==== FRAGMENTO SELECCIONADO ====

El pensamiento vivo de Salvador de Madariaga
Clásicos y Comerciales
POR CHRISTOPHER DOMÍNGUEZ MICHAEL
El éxito de El corazón de piedra verde (1942), una magnífica novela histórica de Salvador de Madariaga, sobre “el encuentro de dos mundos” ocurrido hace 500 años, de alguna manera expulsó a su autor de la llamada “buena literatura” porque un éxito simultáneo ante el público y la crítica apestaba a esos bestsellers, volviendo de poco fiar —al mismo tiempo— a todos sus lectores, a los profesionales y a los de a pie. La frase devenida en eufemismo para hablar del Descubrimiento y de la Conquista la inventó, por cierto, Madariaga, como título de uno de los capítulos de su biografía de Hernán Cortés (1941).

==== EXTRACTO DE DATOS ====

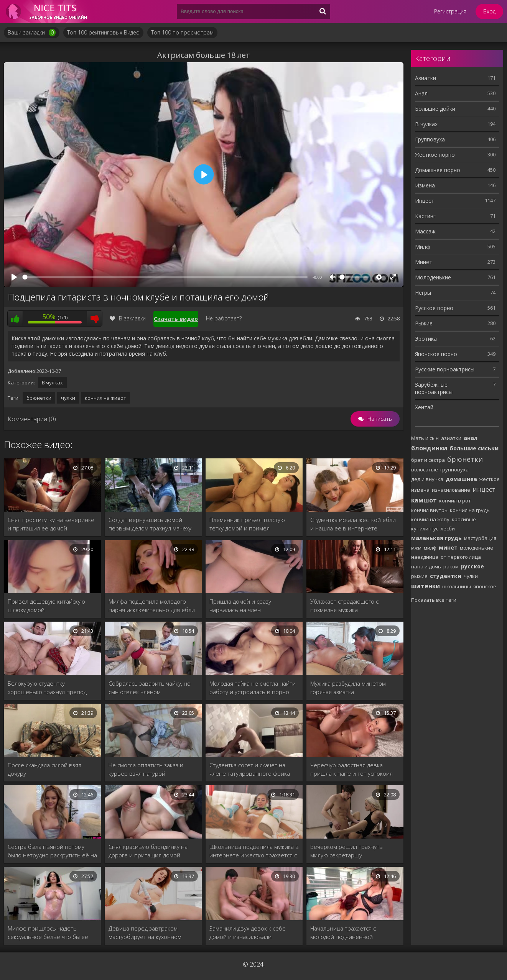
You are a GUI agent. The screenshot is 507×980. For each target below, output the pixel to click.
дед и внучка (427, 479)
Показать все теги (434, 600)
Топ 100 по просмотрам (182, 32)
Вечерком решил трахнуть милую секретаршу (346, 851)
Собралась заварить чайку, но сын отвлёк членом (150, 688)
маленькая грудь (436, 538)
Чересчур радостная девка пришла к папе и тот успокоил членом (351, 769)
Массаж (425, 231)
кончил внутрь (429, 510)
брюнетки (39, 398)
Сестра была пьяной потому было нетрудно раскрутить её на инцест (52, 851)
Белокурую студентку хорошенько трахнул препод (47, 688)
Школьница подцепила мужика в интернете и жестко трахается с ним (254, 851)
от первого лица (461, 557)
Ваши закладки (31, 33)
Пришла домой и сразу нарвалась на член (240, 606)
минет (448, 547)
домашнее (461, 479)
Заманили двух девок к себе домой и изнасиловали (247, 932)
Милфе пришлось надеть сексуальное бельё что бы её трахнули (48, 932)
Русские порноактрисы (444, 369)
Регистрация (450, 11)
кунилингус (425, 529)
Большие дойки (435, 108)
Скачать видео (176, 318)
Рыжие (424, 323)
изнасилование (451, 490)
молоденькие (476, 548)
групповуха (454, 469)
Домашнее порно (438, 170)
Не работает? (224, 318)
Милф (423, 246)
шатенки (425, 586)
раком (451, 566)
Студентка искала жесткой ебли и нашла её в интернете (353, 524)
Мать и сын (425, 438)
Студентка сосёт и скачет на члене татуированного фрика (250, 769)
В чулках (52, 382)
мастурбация (480, 538)
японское (485, 586)
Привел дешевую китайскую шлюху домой (46, 606)
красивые (464, 519)
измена (420, 490)
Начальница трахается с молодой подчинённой (343, 932)
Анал (421, 93)
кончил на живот (105, 398)
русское (472, 566)
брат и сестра (428, 460)
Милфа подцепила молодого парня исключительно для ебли (151, 606)
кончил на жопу (430, 519)
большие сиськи (474, 448)
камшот (424, 500)
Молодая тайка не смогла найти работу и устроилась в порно (252, 688)
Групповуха (430, 139)
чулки (68, 398)
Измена (425, 185)
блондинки (429, 448)
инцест (484, 489)
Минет (423, 262)
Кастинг (425, 216)
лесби (448, 529)
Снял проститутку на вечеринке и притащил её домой (51, 524)
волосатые (425, 469)
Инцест (425, 200)
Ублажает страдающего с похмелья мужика (344, 606)
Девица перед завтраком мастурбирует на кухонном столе (145, 932)
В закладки (128, 318)
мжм (416, 548)
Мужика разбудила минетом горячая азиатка (348, 688)
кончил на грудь (470, 510)
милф (430, 548)
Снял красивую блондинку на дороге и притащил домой (148, 851)
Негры (423, 292)
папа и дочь (426, 566)
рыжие (419, 576)
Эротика (426, 338)
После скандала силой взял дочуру (44, 769)
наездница (425, 557)
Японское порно (436, 354)
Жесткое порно (435, 154)
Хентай (424, 407)
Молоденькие (433, 277)
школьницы (456, 586)
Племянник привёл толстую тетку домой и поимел (247, 524)
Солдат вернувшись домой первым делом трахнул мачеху (150, 524)
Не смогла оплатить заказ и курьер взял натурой (146, 769)
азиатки (451, 438)
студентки (446, 576)
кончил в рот (455, 501)
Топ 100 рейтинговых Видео (103, 32)
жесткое (489, 479)
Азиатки (425, 78)
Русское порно (434, 308)
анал (471, 438)
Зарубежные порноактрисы (434, 388)
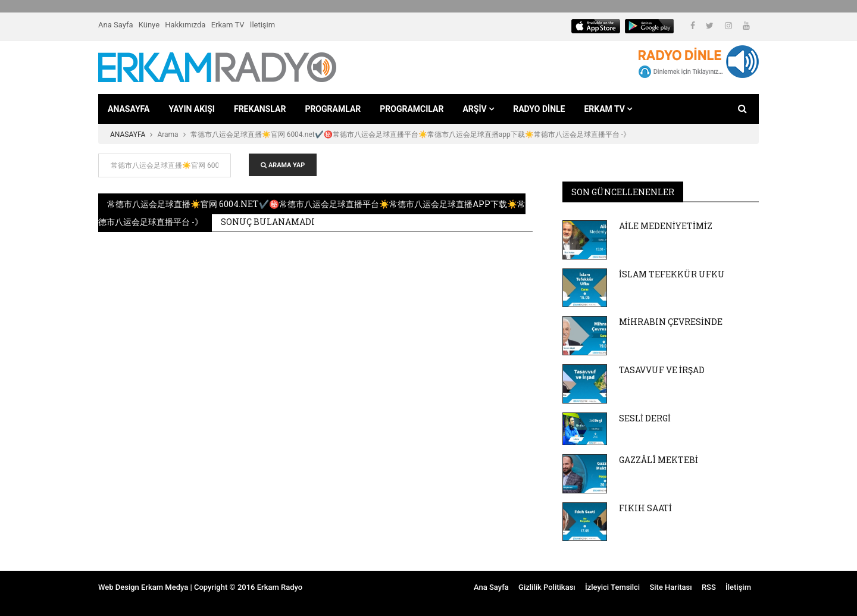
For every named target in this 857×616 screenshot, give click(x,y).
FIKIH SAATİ (645, 508)
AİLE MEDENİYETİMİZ (665, 226)
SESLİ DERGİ (645, 418)
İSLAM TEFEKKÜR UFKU (672, 274)
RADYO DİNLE (539, 109)
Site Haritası (670, 587)
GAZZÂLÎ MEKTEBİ (658, 459)
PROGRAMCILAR (411, 109)
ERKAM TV (608, 109)
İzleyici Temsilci (612, 587)
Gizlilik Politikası (547, 587)
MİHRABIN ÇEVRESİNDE (671, 321)
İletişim (262, 24)
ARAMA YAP (283, 165)
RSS (709, 587)
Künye (149, 24)
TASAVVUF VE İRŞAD (662, 370)
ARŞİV (478, 109)
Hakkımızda (185, 24)
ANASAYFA (129, 109)
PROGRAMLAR (333, 109)
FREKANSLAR (259, 109)
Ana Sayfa (115, 24)
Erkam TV (228, 24)
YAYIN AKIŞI (192, 109)
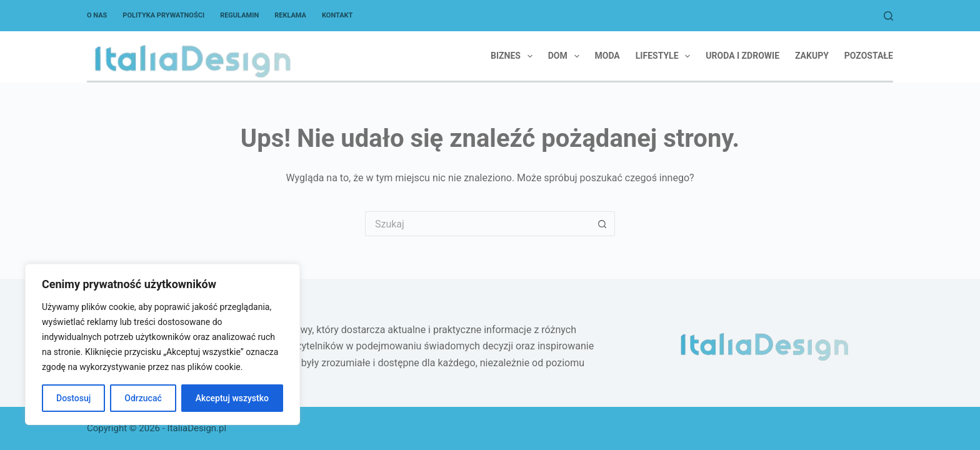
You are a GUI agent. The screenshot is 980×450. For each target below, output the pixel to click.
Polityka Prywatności (163, 15)
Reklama (290, 15)
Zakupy (812, 56)
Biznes (514, 56)
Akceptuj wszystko (232, 398)
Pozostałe (869, 56)
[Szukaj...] (478, 224)
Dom (566, 56)
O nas (97, 15)
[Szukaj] (888, 16)
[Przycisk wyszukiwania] (602, 224)
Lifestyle (666, 56)
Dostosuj (73, 398)
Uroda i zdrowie (742, 56)
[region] (162, 344)
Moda (608, 56)
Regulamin (239, 15)
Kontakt (337, 15)
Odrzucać (142, 398)
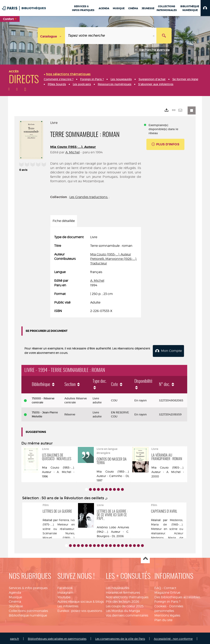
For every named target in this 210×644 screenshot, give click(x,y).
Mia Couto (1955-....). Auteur (73, 147)
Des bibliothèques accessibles (177, 596)
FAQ (158, 587)
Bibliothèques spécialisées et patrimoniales (57, 638)
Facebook (65, 587)
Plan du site (163, 619)
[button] (205, 8)
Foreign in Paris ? (167, 600)
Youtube (64, 596)
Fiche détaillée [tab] (64, 221)
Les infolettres (68, 605)
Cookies (160, 605)
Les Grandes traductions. (89, 197)
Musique (15, 596)
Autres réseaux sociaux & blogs (81, 600)
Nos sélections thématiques (127, 596)
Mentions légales (167, 614)
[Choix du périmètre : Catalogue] (51, 36)
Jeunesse (16, 605)
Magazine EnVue (167, 591)
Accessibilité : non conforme (173, 638)
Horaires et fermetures (123, 591)
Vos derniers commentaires (127, 614)
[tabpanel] (96, 274)
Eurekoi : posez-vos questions (80, 610)
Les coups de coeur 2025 (125, 605)
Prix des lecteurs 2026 (122, 600)
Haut (145, 558)
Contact (170, 587)
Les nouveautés (117, 587)
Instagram (65, 591)
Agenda (15, 591)
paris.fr (14, 638)
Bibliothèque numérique (28, 614)
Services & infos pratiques (28, 587)
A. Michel (72, 152)
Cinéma (15, 600)
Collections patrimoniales (28, 610)
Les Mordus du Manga (123, 610)
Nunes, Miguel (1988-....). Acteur (59, 536)
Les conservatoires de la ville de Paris (120, 638)
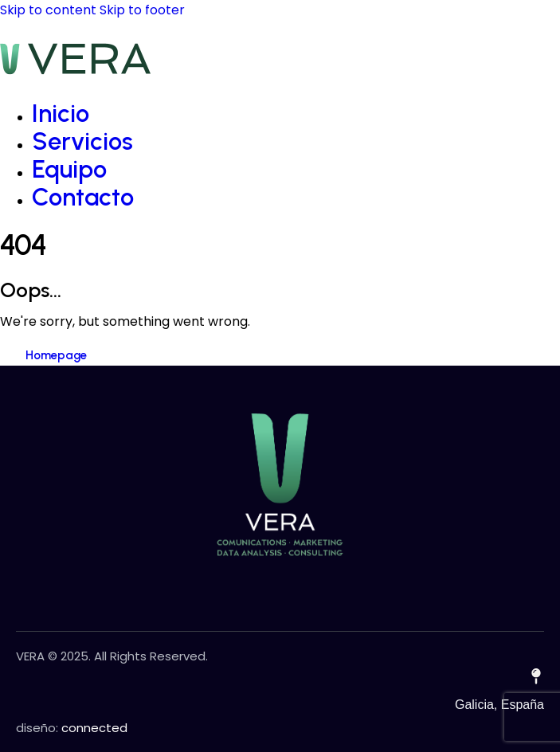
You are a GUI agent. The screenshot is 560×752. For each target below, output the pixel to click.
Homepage (56, 355)
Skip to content (48, 10)
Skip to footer (142, 10)
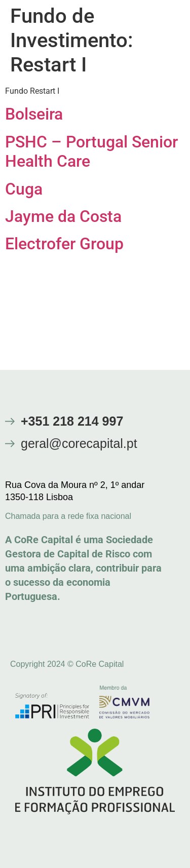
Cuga (24, 189)
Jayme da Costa (63, 216)
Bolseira (34, 114)
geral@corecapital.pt (79, 443)
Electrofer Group (64, 244)
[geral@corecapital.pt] (10, 443)
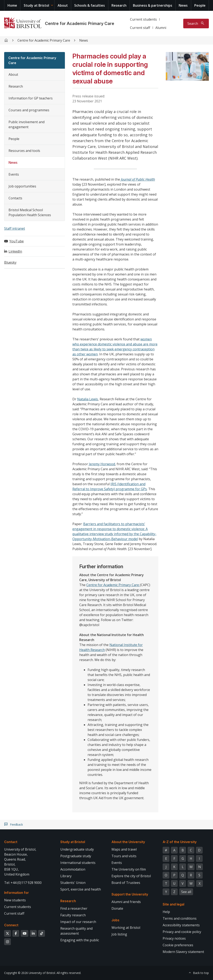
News (183, 5)
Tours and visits (124, 856)
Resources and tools (24, 151)
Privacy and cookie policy (182, 932)
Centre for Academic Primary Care (79, 23)
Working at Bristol (126, 928)
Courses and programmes (29, 110)
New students (15, 900)
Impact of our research (78, 922)
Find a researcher (74, 908)
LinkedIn (15, 251)
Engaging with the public (79, 940)
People (200, 5)
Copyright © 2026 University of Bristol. (30, 973)
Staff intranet (14, 229)
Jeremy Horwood (102, 464)
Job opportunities (22, 186)
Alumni (161, 28)
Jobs (115, 920)
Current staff (140, 28)
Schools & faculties (89, 5)
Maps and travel (124, 850)
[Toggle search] (196, 23)
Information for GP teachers (30, 98)
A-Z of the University (180, 842)
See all (186, 892)
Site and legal (173, 904)
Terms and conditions (180, 918)
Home (12, 5)
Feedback (16, 824)
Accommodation (73, 869)
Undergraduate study (77, 850)
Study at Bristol (36, 5)
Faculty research (73, 915)
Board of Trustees (126, 883)
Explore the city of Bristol (131, 876)
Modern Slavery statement (183, 952)
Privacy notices (174, 939)
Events (14, 174)
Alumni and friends (126, 902)
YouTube (16, 241)
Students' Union (73, 883)
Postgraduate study (76, 856)
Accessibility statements (181, 925)
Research (119, 5)
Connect (11, 925)
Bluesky (10, 262)
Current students (143, 19)
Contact (11, 842)
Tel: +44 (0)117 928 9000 (23, 883)
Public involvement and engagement (26, 124)
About (62, 5)
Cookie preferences (178, 945)
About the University (128, 842)
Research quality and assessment (76, 931)
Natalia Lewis (87, 399)
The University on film (129, 869)
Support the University (130, 894)
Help (166, 912)
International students (78, 863)
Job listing (119, 934)
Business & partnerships (153, 5)
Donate (117, 908)
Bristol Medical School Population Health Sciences (30, 212)
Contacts (15, 198)
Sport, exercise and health (81, 889)
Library (66, 876)
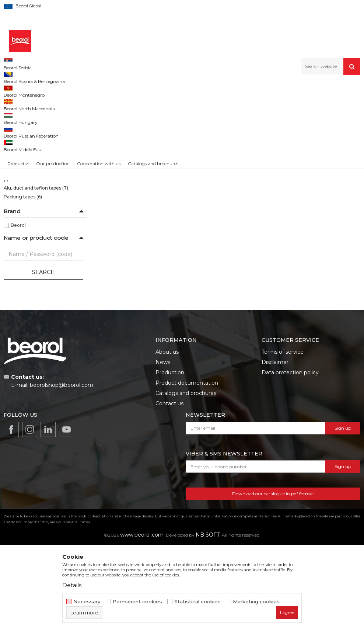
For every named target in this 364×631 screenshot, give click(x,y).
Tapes (146, 90)
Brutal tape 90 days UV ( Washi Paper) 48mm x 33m (228, 228)
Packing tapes (23, 282)
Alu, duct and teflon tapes (36, 274)
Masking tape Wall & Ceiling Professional (34, 184)
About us (167, 438)
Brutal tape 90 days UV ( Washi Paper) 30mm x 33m (136, 228)
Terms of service (283, 438)
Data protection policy (290, 458)
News (163, 448)
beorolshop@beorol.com (62, 471)
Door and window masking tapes (41, 235)
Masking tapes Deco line (34, 248)
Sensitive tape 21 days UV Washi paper (39, 124)
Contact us (169, 489)
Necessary (87, 601)
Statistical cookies (197, 601)
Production (170, 458)
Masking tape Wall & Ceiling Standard (34, 167)
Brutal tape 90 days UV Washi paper (43, 141)
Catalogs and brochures (186, 479)
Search (43, 358)
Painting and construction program (96, 90)
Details (72, 585)
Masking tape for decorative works (42, 261)
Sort (273, 103)
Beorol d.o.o (16, 90)
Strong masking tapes (32, 154)
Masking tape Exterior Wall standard (34, 201)
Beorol (18, 311)
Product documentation (187, 469)
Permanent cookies (137, 601)
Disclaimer (275, 448)
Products (43, 90)
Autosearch (244, 103)
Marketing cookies (256, 601)
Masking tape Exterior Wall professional (34, 218)
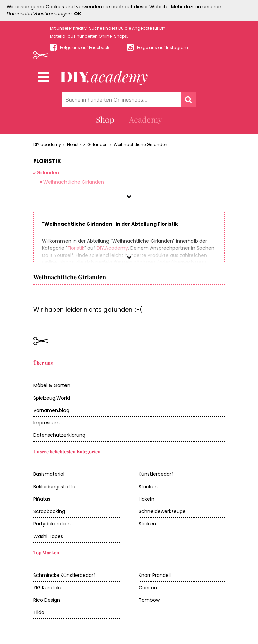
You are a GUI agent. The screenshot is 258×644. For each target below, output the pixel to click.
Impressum (46, 423)
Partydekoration (52, 524)
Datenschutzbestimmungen (39, 14)
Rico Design (47, 600)
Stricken (148, 487)
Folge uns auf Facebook (85, 47)
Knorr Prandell (155, 575)
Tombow (149, 600)
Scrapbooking (49, 511)
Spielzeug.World (51, 398)
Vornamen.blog (51, 410)
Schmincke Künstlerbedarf (64, 575)
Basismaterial (49, 474)
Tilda (39, 612)
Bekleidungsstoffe (54, 487)
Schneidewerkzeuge (162, 511)
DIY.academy (47, 144)
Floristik (74, 144)
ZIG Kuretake (48, 588)
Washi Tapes (48, 536)
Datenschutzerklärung (59, 435)
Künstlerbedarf (156, 474)
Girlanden (97, 144)
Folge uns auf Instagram (163, 47)
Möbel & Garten (52, 385)
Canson (148, 588)
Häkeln (146, 499)
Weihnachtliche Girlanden (140, 144)
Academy (145, 119)
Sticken (147, 524)
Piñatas (42, 499)
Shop (105, 119)
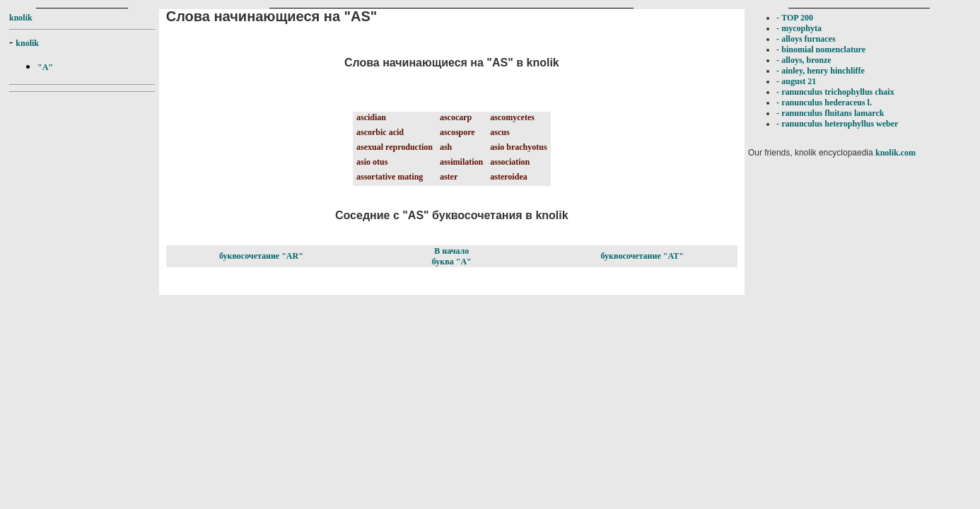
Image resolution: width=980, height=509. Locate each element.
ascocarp (455, 117)
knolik (21, 18)
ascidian (371, 117)
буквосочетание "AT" (642, 256)
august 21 (798, 81)
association (510, 162)
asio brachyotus (518, 147)
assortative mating (390, 177)
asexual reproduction (395, 147)
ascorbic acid (380, 132)
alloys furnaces (808, 39)
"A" (45, 67)
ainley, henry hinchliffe (823, 71)
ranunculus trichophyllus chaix (837, 92)
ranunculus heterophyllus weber (839, 124)
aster (448, 177)
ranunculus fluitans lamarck (832, 113)
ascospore (457, 132)
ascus (499, 132)
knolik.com (895, 153)
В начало (451, 251)
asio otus (372, 162)
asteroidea (508, 177)
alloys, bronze (806, 60)
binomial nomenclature (823, 49)
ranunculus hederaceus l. (827, 103)
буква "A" (452, 262)
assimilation (461, 162)
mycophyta (801, 28)
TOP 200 (797, 18)
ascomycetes (512, 117)
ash (445, 147)
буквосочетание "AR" (261, 256)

====

LA TAREA: Según el fragmento seleccionado, ¿quién inventó la frase “el encuentro de dos mundos”? Este material no guarda relación con el fragmento seleccionado.

SOLUCIÓN DEL EJERCICIO: La inventó Salvador de Madariaga como título de uno de los capítulos de su biografía de Hernán Cortés (1941).